Seriously. In this article on "romance in the digital age," the notorious cyber-Romeo can't help but wonder, "are we all becoming so in touch with one another that we are in danger of losing touch?"
It used to be that boy met girl and they exchanged phone numbers. Anticipation built. They imagined the entire relationship before a call ever happened. The phone rang. Hearts pounded. "Hello?" Followed by a conversation that lasted two hours but felt like two minutes and would be examined with friends for two weeks. If all went well, a date was arranged. That was then...Whether you like it or not, the digital age has produced a new format for modern romance, and natural selection may be favoring the quick-thumbed quip peddler over the confident, ice-breaking alpha male. Or maybe we are hiding behind the cloak of digital text and spell-check to present superior versions of ourselves while using these less intimate forms of communication to accelerate the courting process. So what's it really good for?
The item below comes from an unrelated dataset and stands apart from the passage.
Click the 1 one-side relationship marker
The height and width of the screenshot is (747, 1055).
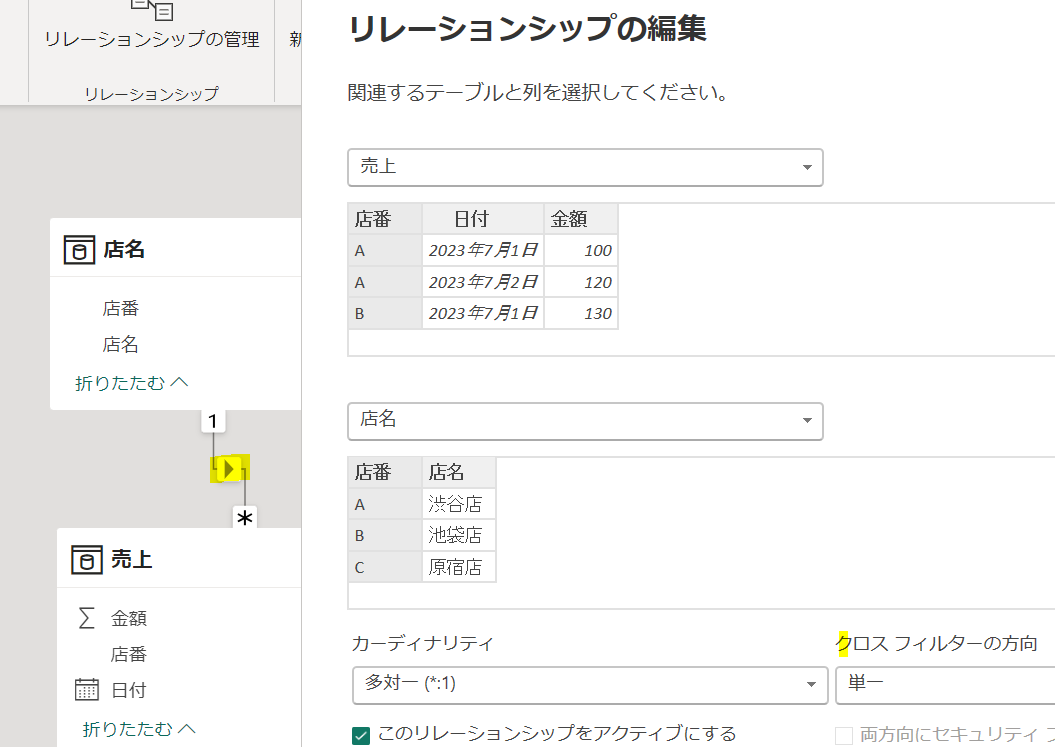pyautogui.click(x=212, y=422)
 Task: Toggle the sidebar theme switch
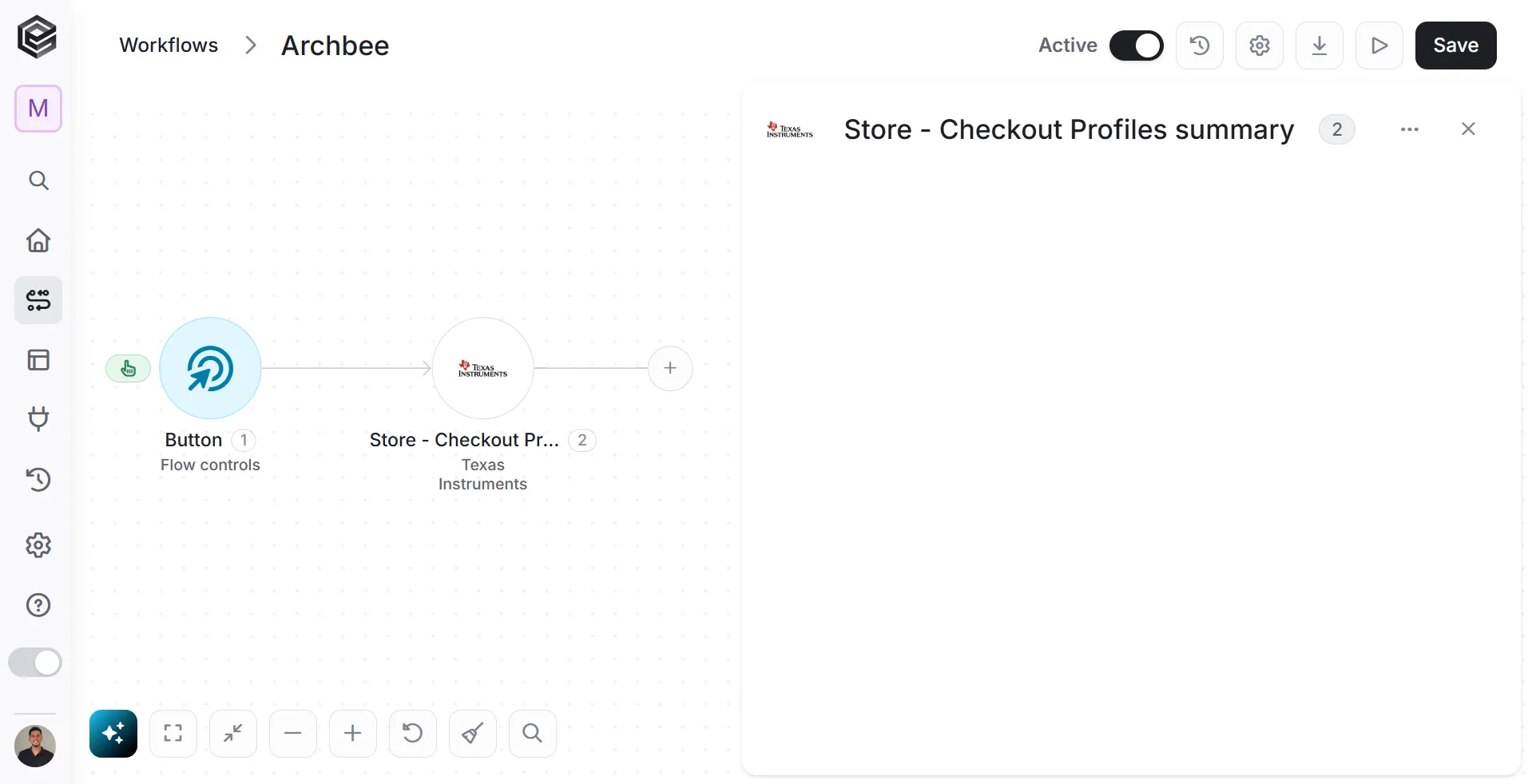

Well, leaving aside cynical utilities like "denying infidelity rumors," "planning public sex dates with wife" and "generally manufacturing a digital image almost more aggressively than anyone in Hollywood," he likes it for flirting. To wit:" There is something fun about sharing secrets with your date while in the company of others. Think of texting as a modern whisper in your lover's ear." And:
Sending sweet nothings on Twitter or Facebook is also fun. In some ways, it's no different than sending flowers to the office: You are declaring your love for everyone to see. Who doesn't like to be publicly adored? Just remember that what you post is out there and there's some stuff you can't unsee.
What? He's the one giving a whole new meaning (speaking of innovation) to "protest too much" with his ongoing public Kutcher-Moore innuendo show! But then he gets very serious.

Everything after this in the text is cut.